I watched him pick up a handful of sand and let it run through his fingers.
“This will sound absurd,” he said, “but sometimes I feel so angry that…that there’s nothing in human life we can ever take back. I don’t believe in a God, but whatever it was that arranged things so we only experience time one way, moving forward, just forward…there are moments when that seems truly unfair. But I try not to lose myself in self-pity.”
He stopped playing with the sand and rested his chin on his arms. Then he lay back as well.
“That’s probably what forgiveness is for,” I said, groping toward an idea that seemed faint but real. “It’s a way of letting other people erase the mistake. Isn’t it?”
“I’m not sure who would forgive me. And I’m not sure I would ask that of them. Just think, if—if it were you, would you forgive someone who had done what I did?”

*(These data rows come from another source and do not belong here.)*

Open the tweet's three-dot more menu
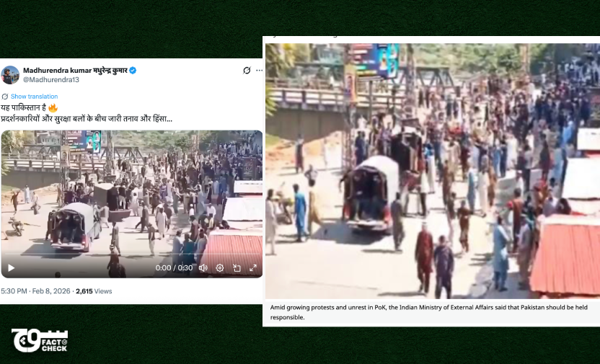The width and height of the screenshot is (600, 364). coord(260,71)
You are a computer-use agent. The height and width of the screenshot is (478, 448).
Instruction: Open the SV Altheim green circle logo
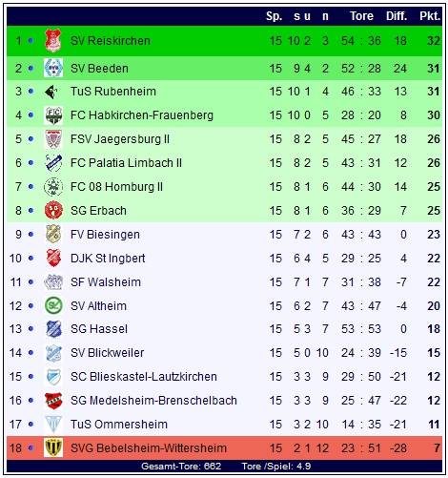pos(53,305)
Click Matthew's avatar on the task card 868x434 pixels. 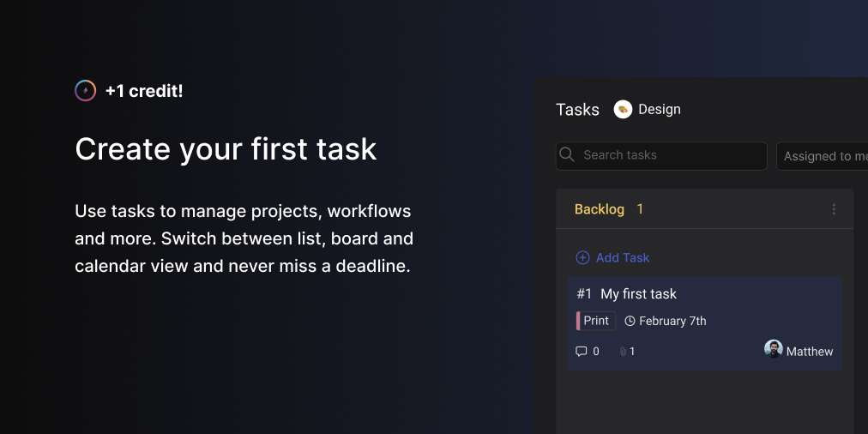(774, 350)
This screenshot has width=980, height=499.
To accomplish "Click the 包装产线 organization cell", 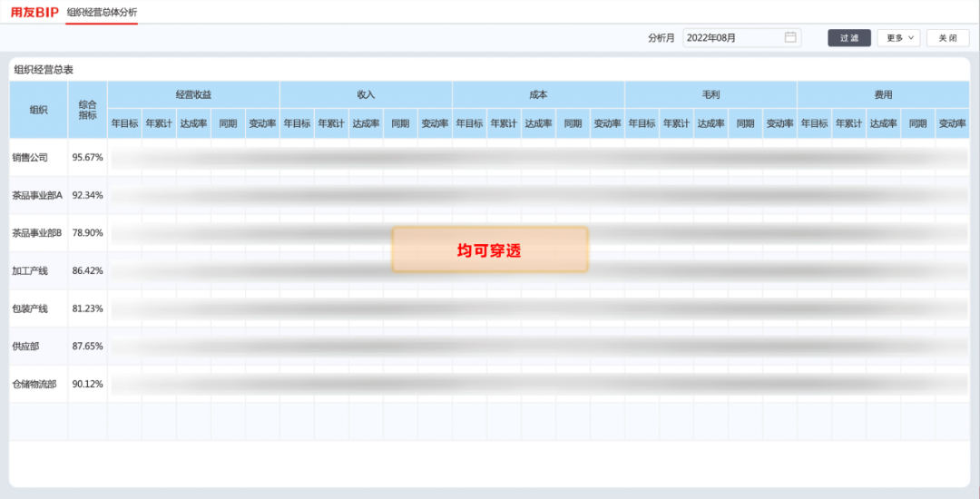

Something deep in my body constricted. I started to speak, but my throat was dry from the liquor, and I coughed. Rocking forward, I rose slowly and walked to the edge of the lake, stumbling as my feet sank into the sand. Where the water met the shore, I bent down and cupped my hands, raising them to my face to drink. The water numbed my fingers; it tasted of leaves and stone. Looking up, I saw myself walking out onto the ice, my head high, so angry, so proud. So obviously distraught, as I understood now.
“No,” I said when I sat down again. “I don’t think I could. And in fact, I would probably be tempted to want to hurt you.” I pulled my sleeves over my wet hands. “But I don’t think anyone deserves that, either. You know, all our lives, we get told there’s some person or some group of people out there who deserve to be killed or put in pain, because of what they did or how dangerous they are or whatever. And some people think other people are just…lower. Like they can be hurt, and it doesn’t matter.” I let out a breath, shaking my head. “There was a point in my life when I saw through all that. I’m not saying I’m especially smart; I’m not. Things just lined up in a way that let me see it. And I was pretty furious when I did. I felt like…like we were all getting tricked. Or even like we were made to become just like the thing we all thought we hated.” I hugged myself tighter. “It’s hard to keep sight of that, sometimes. Believe me. But I do think it.”
The chill from the ground was reaching up into me, making my body feel as if it were gradually turning to stone.
“So, no, I’m not much for forgiveness, really. I think things should be fair. But hurting people isn’t fairness. And I know that.” I raised my shoulders, then dropped them. “Maybe that’s what forgiveness means—maybe it’s just that you’re able not to want to hurt someone anymore. But I’m no priest. What do I know?”
I took a long swallow of whiskey.
“I think you know a lot,” he said.
A twig fell into the water, creating ripples. Together, we watched them.
“Tomorrow,” I said then, “we’re going. You can decide where. But we’re going. You can’t stay here. In fact, I don’t think you should even stay in your room tonight.” The surroundings were beginning to spin, and my thoughts seemed to be running together, but I pushed on. “I’ll take you as far as I can and then I’ll—I’ll see what I can do.”
He opened the bottle and drained the last of it, wiping his mouth with his hand.
Looking out, it was still possible to see the ripples spreading.
“All right,” he said.
We sat together, looking into the darkness side by side.
“Thank God,” I replied after a moment. “I was getting sick of arguing with you.”
His lips twitched, almost a smile. He planted the empty bottle back in the sand.